The Vacuum Steam Autoclave is pretty much industry standard and mandated by law in most jurisdictions. It uses a combination of heat (250-270F) and several times atmospheric pressure (15-30 psi) to kill anything living on the instruments/equipment being sterilized: needles, tubes etc. It is possible for an instrument to be sterile but not clean. If proper pre-sterilization procedures have not been followed such as meticulous scrubbing, the casings and exoskeletons of organisms will remain, pigment particles from previous usage and residual fluids may be present. The autoclave process will kill anything living but does not remove these contaminate. In some cases a "bio-film" can build up overtime and actually protect organisms underneath it from the effects of an autoclave leaving them active and with the potential to infect.
Heat sterilization and chemical processes exist which also kill germs and remove contaminates but these methods come with additional dangers like chemical storage and fire hazard. Steam sterilization is used by hospitals and dentists and seems to be a very friendly, easy to monitor method for the tattoo studio. Autoclaves should be tested on a regular basis to determine the operational status of the machine.
Hard surface cleaners are also used to reduce the possibility of contamination and all surfaces should be cleaned between clients. Stencil application should not be done with a common surface such as a direct application of deodorant which could be exposed to shaving cuts from previous clients and can build up a colony of bacteria between tattooing sessions.
So look for the "set up", drop-cloth, ink caps, needles, lubrication lotions and tubes etc. to come out of sterile packages, one time use only and disposed of after the tattoo. Personally, I set up my equipment in front of the client so they have the opportunity to see the process and ask any questions about what and why I'm doing what I do.

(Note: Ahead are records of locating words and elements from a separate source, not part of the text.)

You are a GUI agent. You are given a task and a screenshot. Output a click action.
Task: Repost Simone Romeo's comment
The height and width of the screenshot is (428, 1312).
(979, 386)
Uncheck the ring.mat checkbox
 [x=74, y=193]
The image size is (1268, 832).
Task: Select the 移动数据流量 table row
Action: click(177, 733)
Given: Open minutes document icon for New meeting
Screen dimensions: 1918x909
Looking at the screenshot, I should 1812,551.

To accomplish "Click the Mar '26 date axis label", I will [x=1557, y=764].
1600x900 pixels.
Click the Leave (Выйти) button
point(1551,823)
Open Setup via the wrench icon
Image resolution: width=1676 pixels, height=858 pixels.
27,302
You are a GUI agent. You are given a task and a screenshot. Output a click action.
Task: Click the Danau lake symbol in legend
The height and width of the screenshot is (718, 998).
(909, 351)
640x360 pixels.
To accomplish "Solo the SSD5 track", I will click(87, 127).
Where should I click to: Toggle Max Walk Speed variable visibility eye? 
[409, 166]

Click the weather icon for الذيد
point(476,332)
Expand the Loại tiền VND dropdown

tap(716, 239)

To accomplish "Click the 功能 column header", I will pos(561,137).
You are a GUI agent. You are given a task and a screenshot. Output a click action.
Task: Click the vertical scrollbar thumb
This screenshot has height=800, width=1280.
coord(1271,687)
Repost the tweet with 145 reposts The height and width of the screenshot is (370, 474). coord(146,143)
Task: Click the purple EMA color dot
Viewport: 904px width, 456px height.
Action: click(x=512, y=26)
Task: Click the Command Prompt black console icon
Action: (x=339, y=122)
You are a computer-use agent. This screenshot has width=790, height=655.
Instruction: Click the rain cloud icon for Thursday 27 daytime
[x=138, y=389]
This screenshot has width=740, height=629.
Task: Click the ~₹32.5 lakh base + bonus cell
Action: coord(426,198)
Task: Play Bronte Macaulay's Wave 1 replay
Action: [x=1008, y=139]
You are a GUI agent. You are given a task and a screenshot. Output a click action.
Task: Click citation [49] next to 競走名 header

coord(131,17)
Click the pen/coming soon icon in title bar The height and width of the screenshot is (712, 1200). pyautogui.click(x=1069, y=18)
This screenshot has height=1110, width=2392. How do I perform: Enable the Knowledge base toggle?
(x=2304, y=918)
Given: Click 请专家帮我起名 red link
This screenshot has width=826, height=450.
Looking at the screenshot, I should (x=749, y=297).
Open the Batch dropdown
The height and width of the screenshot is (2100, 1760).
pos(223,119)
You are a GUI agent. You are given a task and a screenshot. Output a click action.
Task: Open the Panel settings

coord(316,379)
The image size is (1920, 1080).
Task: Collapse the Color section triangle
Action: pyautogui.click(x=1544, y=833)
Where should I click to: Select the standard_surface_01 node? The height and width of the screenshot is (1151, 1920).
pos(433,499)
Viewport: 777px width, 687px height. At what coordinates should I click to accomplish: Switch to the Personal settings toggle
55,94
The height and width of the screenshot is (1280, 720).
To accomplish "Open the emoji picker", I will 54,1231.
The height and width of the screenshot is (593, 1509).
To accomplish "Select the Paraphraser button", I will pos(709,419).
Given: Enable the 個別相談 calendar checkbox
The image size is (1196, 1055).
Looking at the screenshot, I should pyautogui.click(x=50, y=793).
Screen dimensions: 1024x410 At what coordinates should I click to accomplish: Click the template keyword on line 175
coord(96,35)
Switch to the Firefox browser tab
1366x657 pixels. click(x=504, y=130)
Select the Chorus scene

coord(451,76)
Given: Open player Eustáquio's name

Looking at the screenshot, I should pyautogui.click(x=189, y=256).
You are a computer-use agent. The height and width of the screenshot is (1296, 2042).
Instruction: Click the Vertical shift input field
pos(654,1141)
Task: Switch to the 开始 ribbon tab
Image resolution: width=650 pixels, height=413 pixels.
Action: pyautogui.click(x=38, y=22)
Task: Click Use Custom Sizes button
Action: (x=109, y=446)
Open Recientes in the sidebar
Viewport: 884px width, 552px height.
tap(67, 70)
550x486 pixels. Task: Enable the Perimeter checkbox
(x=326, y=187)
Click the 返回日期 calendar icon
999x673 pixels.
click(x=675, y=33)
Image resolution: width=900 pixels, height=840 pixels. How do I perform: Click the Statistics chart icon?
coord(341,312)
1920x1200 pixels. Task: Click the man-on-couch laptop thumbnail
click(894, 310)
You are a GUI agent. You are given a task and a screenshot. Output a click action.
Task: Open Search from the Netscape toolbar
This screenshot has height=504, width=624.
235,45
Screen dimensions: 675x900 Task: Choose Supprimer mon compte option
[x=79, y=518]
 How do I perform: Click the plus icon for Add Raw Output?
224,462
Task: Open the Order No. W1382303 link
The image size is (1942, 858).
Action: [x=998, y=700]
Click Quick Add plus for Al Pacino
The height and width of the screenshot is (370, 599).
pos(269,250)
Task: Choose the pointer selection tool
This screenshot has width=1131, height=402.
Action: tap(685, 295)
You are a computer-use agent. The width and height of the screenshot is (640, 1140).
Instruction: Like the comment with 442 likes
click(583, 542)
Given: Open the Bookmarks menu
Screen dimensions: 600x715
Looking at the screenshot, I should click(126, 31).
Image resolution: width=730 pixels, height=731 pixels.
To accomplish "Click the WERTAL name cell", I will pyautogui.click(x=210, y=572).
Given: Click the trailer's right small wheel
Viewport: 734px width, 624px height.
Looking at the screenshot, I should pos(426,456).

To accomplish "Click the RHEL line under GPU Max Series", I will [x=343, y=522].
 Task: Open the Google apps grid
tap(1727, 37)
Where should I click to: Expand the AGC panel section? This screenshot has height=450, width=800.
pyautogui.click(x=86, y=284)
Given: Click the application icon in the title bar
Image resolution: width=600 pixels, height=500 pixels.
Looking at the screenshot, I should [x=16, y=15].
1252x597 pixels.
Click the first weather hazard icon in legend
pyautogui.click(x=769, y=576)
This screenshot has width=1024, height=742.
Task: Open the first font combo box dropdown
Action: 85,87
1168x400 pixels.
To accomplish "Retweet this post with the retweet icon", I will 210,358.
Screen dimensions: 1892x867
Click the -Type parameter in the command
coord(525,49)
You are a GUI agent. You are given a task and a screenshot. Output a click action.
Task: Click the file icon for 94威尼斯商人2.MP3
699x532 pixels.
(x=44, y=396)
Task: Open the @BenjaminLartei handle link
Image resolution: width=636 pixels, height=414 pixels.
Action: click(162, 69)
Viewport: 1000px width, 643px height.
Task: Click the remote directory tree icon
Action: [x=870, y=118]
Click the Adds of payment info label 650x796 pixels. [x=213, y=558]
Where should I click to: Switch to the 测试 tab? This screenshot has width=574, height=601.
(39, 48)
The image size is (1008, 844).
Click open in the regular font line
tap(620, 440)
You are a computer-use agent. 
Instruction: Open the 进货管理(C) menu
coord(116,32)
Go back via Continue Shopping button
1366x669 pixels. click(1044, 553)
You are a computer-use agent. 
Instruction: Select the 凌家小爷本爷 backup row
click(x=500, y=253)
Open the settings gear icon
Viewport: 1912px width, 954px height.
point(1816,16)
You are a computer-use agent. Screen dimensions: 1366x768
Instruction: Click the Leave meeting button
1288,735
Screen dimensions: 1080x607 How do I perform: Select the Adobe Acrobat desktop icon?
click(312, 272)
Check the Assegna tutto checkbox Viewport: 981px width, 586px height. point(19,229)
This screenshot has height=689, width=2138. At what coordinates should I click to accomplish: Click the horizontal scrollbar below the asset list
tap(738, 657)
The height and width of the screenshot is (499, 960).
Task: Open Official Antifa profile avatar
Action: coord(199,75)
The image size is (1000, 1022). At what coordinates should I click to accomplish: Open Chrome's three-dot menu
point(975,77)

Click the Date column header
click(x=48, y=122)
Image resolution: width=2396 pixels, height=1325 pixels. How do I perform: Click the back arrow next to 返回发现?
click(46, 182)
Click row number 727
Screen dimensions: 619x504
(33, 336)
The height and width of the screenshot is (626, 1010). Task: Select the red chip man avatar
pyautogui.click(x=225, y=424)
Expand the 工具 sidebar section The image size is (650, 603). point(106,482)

Ultra-sonic cleaners are used in the tattoo industry for different tasks; this machine uses ultra high frequency sound waves in combination with a micro-particle cleanser to dislodge particles and debris from hard surfaces prior to scrubbing and sterilizing and some use them to clean the tubes and tips between colors, they also should be covered therefore preventing any over-spray into the surrounding air which can settle on unprotected surfaces of pigment bottles, clothing and seating.
Food in a tattooing area is also a no-no; even when cleaned up small pieces can remain and encourage further growth of germs. Pets should not be in a studio environment for the obvious reasons.
An open door or window to the outside world is not going increase your chance of infection.
From the use of sterilization equipment to the use of plastic coverings on wash bottles, proper hand washing, frequent glove changing and clean working habits, aftercare sheets and proper covering for fresh tattoos, all go towards ensuring that the client has a safe and pleasant experience in the studio. We as tattooists should think of it as ensuring that we will be alive to continue tattooing for many more years to come. We value our health and that of our clients; they put a huge amount of trust into the artist to make them a piece that'll last them a lifetime and when they refer a friend in ten, twenty or thirty year's time we will be ready to receive them and give them the attention they deserve in a suitable environment.
Respect is the bottom line; does the artist respect his/her own wellbeing and that of the customer? If the answer is yes then all possible precautions are taken and all will be well in the world, if the answer is no then walk away and find another place, another artist who does respect you and your tattoo.